- Feature Name:
unsafe_reasons
- Start Date: 2024-12-30
- RFC PR: rust-lang/rfcs#0000
- Rust Issue: rust-lang/rust#0000
Summary
Add a way to check at compile time that all unsafe assumptions has been met.
Motivation
Today, unsafe code is clearly separated in Rust, which is a good thing. However, when writing unsafe code, one cannot easily verify they do not forget some assumption that is required for the code to not be undefined behavior. The only way to check assumptions is the documentation of the unsafe functions you call, but while this is always necessary you can still easily forget some condition.
Worse, if a function's preconditions are updated (for example, in a breaking dependency update), your code will still compile, even though it may not meet the new preconditions. And you might get undefined behavior at runtime, which we by all means want to prevent.
Guide-level explanation
When writing unsafe functions, the unsafe
keyword can optionally accept a list of reasons. They are enclosed in parentheses, like the following:
unsafe(reason1, reason2) fn my_unsafe_fn() { /* ... */ }
When calling unsafe functions, you can optionally supply a list of reasons. The list of reasons must match the list on the function's definition. For example, you can call the above function like the following:
unsafe {
my_unsafe_fn().unsafe(reason1, reason2);
}
If you miss a reason, the compiler produces an error:
error[E0000]: unsafe reason `reason2` does not appear in the call
--> src/main.rs:4:5
|
4 | my_unsafe_fn().unsafe(reason1);
| ^^^^^^^^^ provided reasons list
|
= note: missing unsafe reason may mean you forgot to handle a precondition of the function
= note: consult the function's documentation for information on how to avoid undefined behavior
You can continue declaring and calling unsafe functions without reasons. If you have an unsafe function with reasons that you call without reasons, the compiler won't complain (it might lint/error in a future edition).
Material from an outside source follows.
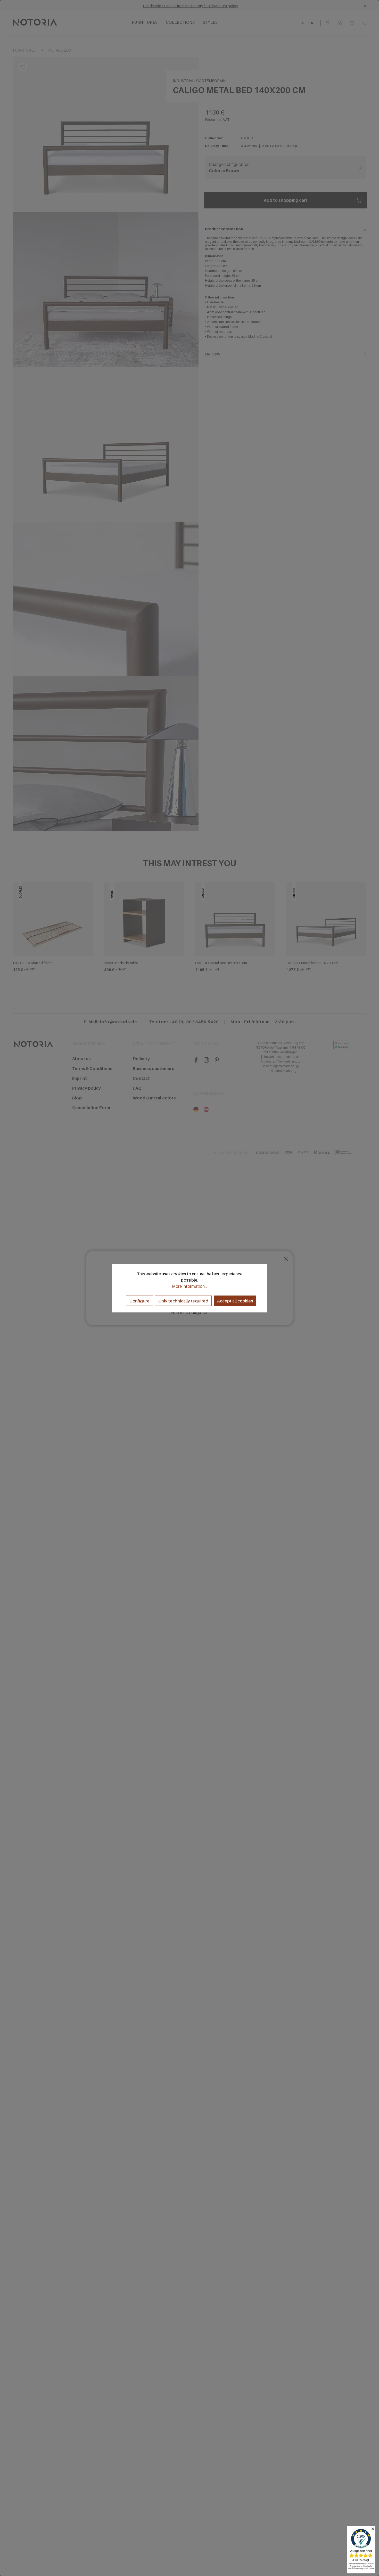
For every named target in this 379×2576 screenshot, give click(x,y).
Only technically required (183, 1300)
Unsafe reasons are supposed to help you make sure you don't forget any precondition. An unsafe function should include all preconditions it has in its reasons list. For example, the following function:
pub unsafe fn to_bool(v: u8) -> bool {
unsafe { std::mem::transmute(v) }
}
Should be written like the following (of course you can change the reason name):
pub unsafe(v_is_0_or_1) fn to_bool(v: u8) -> bool {
unsafe { std::mem::transmute(v) }
}
Of course, transmute()
has preconditions - and therefore eventually will include reasons - too, so if you want to be more safe you can specify them (imaginary reasons, see unresolved questions):
pub unsafe(v_is_0_or_1) fn to_bool(v: u8) -> bool {
// SAFETY: `u8` doesn't have uninit bytes, and the only invariant of `bool` (besides no uninit)
// is that it's 0 or 1, which is our precondition.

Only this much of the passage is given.